Sabemos que el cerebro recoge emisiones y que emite a su vez órdenes extrañísimas como el amor, la gratitud, el goce…que todo ese engranaje de sentimientos y vida parte de esa suerte de coñazo estructuralista que es nuestro cerebro, pero por algo que pertenece tanto al territorio de lo coloquial como de lo místico, cuando alguna cosa nos duele mucho, nadie viene a decir  “Se me ha roto el cerebro” porque es el corazón lo que se nos rompe. En todo caso, cuando las circunstancias y las dificultades de esta espuma que es la vida y son los días nos atosigan mucho, diremos que “Nos va a estallar la cabeza” de tanta cuita y tanta tribulación. 

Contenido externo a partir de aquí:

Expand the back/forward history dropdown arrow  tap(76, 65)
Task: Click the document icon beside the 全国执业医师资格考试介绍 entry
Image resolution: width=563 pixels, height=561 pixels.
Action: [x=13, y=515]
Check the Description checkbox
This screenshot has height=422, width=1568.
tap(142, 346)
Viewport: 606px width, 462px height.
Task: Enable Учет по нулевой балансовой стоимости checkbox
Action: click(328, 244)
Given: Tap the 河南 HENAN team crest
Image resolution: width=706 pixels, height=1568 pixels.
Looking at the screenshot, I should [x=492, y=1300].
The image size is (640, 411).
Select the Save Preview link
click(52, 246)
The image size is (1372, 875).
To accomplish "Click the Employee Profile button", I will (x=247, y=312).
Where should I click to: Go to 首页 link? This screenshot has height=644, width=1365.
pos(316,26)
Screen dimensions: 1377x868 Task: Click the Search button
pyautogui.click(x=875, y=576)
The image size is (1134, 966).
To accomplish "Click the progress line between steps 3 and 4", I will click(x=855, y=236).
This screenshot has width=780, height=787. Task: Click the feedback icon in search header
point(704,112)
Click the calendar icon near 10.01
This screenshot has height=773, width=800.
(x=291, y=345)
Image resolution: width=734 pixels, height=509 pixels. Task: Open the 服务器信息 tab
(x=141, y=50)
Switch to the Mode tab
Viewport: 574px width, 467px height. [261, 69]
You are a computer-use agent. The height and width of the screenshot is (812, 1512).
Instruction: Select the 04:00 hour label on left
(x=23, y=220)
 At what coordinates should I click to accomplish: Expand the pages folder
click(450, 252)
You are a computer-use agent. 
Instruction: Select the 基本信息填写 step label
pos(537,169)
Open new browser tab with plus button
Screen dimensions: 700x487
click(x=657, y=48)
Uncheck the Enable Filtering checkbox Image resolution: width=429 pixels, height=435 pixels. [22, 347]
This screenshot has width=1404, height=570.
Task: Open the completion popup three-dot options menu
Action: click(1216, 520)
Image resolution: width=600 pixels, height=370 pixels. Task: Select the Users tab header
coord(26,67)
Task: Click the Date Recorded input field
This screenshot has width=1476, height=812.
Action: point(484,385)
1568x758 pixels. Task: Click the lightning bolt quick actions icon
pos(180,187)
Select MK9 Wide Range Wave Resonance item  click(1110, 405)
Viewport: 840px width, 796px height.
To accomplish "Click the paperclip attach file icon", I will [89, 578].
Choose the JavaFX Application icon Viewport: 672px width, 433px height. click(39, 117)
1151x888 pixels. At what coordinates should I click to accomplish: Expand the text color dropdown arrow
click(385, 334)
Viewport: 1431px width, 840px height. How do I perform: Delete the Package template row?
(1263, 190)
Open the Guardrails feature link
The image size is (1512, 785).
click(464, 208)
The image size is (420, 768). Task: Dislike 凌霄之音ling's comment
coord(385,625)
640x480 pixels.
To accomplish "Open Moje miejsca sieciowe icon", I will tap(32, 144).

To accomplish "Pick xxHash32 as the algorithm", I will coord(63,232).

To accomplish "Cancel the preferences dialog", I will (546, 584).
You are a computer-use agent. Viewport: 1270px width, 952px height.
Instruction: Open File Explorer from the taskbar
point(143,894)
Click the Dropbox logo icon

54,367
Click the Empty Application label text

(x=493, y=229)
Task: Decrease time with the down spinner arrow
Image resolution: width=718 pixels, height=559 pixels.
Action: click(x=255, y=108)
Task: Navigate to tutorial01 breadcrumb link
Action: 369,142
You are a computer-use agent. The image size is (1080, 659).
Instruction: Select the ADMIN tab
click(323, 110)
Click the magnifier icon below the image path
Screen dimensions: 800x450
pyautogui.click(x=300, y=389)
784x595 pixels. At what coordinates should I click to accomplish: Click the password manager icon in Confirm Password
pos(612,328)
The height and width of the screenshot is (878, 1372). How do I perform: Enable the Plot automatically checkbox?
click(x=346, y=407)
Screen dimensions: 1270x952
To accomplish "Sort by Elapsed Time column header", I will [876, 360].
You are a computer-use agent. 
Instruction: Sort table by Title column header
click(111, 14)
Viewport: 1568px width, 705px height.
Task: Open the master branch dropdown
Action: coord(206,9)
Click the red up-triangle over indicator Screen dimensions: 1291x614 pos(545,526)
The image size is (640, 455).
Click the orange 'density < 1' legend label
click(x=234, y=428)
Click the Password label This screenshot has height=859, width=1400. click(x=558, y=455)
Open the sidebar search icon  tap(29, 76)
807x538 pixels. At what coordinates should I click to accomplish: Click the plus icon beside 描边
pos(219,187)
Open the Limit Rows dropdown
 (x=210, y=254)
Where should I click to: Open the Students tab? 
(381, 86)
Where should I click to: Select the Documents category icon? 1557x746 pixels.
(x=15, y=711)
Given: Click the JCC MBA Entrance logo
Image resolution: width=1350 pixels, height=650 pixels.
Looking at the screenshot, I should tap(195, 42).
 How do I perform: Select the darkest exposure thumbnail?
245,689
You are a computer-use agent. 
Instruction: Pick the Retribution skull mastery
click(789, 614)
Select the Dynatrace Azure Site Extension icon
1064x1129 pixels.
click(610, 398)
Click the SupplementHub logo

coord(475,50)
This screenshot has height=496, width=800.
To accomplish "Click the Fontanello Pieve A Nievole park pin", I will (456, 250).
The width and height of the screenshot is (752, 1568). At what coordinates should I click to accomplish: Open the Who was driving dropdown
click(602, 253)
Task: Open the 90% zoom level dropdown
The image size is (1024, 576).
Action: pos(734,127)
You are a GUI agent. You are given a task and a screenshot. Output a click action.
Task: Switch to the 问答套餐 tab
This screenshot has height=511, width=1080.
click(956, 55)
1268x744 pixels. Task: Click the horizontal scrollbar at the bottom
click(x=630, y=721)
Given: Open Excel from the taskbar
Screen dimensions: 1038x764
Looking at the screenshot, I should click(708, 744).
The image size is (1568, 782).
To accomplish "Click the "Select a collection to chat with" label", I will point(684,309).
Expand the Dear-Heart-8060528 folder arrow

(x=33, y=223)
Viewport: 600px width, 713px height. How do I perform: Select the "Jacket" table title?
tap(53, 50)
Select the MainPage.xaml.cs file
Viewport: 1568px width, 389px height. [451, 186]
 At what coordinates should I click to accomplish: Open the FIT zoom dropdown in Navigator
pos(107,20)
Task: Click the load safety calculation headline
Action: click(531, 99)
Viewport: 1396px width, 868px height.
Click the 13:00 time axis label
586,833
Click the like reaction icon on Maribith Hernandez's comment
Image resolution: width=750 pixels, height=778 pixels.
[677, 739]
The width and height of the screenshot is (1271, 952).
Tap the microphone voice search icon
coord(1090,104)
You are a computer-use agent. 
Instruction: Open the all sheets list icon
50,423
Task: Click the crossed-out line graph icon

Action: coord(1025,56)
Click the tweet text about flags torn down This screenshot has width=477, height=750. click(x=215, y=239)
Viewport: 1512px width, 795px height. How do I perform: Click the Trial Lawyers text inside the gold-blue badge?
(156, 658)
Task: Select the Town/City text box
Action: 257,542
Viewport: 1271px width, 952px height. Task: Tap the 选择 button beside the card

Porque el lenguaje, el idioma, aparte de ser la única patria en la que nos reconocemos, valdrá tanto o más que mil imágenes. Cuando la suerte, como en el tango, es grela y falla y falla y todo parece que a una persona o a varias alrededor va a salirles mal, es muy socorrida esa otra expresión que dice “Se me cae el mundo encima”. ¿Quién lo dijo por primera vez? ¿Quién sintió esa amenaza, ese grandísimo desasosiego del mundo entero soportado sobre las espaldas como Atlas, el Titán, que a pesar de su gran fuerza gemía de dolor cada vez que la bóveda celeste se le montaba en el afligido lomo?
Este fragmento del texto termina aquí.